Patient-reported outcome measures (PROMs) capture patients' perspectives on treatment benefits and harms. Interpreting results of PROMs requires understanding the extent of improvement or deterioration that patients consider important: the minimal important difference (MID), the smallest change in a PROM that patients perceive as an important benefit or harm. No inventory of MIDs for PROMs is currently available, requiring clinicians and researchers to navigate a vast literature to retrieve a specific MID. Even if they find a MID, there is no guidance to ascertain its credibility.


To create an inventory of published anchor-based MIDs associated with PROMs and to determine their credibility.


We searched MEDLINE, Embase, PsycINFO and CINAHL to identify studies estimating anchor-based MIDs of PROMs. Teams of two authors independently screened citations, and identified and extracted relevant data. We collected information on study design, disease or condition, population demographics and characteristics of the PROMs and anchor, and created and applied a new instrument to assess the credibility of MID estimates.
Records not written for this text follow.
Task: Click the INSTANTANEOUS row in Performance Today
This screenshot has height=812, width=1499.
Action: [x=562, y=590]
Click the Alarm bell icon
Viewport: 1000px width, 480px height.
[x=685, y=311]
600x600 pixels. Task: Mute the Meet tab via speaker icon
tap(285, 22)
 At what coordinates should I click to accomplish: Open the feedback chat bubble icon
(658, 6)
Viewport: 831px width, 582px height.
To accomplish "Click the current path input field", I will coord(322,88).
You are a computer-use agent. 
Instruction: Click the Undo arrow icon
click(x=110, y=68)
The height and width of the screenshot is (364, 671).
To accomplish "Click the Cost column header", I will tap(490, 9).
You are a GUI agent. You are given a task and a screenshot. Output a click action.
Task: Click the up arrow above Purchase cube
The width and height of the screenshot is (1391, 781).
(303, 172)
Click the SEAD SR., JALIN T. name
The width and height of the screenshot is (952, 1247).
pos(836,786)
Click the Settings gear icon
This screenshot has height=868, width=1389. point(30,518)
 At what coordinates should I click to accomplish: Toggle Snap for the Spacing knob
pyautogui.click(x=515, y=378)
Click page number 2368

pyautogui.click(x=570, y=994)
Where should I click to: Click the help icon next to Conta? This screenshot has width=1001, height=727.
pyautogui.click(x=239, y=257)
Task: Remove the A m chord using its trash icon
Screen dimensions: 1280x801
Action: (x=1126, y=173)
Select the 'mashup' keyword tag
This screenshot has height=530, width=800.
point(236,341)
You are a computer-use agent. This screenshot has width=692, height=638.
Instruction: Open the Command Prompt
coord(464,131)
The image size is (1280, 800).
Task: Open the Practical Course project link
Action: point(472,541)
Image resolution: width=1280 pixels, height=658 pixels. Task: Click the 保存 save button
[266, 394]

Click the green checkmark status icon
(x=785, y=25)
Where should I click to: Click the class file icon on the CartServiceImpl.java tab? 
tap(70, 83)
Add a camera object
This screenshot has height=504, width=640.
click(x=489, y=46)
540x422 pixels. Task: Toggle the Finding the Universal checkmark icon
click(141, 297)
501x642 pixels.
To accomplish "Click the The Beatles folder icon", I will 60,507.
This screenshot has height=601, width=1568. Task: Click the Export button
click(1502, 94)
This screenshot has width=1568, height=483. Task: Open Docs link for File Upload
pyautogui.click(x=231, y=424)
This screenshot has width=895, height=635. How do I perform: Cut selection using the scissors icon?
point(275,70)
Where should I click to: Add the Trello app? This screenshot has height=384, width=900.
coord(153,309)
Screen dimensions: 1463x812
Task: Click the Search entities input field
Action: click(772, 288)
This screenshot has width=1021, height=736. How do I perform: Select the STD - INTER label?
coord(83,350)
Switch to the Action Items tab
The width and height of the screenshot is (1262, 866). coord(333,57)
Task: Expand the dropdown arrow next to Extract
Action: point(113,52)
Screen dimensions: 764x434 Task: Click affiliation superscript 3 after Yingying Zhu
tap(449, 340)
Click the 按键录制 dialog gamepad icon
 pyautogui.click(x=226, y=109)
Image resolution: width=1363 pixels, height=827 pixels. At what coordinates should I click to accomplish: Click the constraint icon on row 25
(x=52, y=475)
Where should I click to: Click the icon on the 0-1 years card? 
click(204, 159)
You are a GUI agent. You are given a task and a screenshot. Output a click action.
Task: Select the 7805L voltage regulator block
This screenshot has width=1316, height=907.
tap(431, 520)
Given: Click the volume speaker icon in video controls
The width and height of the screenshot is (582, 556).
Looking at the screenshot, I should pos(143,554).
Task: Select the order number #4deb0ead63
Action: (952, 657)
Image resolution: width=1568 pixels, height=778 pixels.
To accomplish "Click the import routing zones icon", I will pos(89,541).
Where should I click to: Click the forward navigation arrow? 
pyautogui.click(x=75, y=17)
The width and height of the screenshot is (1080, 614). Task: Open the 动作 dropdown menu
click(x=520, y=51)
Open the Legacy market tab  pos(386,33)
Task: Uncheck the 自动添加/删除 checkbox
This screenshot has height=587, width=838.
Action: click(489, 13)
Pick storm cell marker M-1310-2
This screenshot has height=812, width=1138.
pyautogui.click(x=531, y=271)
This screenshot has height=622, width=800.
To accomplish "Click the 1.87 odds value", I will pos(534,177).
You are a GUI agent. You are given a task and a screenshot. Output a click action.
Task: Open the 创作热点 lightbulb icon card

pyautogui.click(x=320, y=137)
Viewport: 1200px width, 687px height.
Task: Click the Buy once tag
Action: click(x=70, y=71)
Of 5656 citations retrieved for title and abstract screening, we selected 1716 for full-text screening of which 338 proved eligible. We summarised over 3000 estimates, including MIDs for PROMs across different populations, conditions and interventions, obtained using different anchors and statistical methods. Mean change methods and receiver operating characteristics curve analysis were the most common methods to estimate MIDs. MIDs were largely calculated using patient-reported, as opposed to proxy or clinician-reported anchors. However, most studies failed to report the correlation between the anchor and the PROM; when they did the correlation was lower than 0.5. Thus, credibility of MIDs was often limited.


Our inventory of available MIDs in the medical literature and their associated credibility will be of great use for anyone using PROMs to inform healthcare decisions, including clinical trialists, systematic review authors, patients and clinicians. We will illustrate how our inventory can facilitate the interpretation of results by promoting the use of credible anchor-based MID estimates.

Patient, healthcare consumer involvement:

PROMs and MIDs directly reflect patient opinion.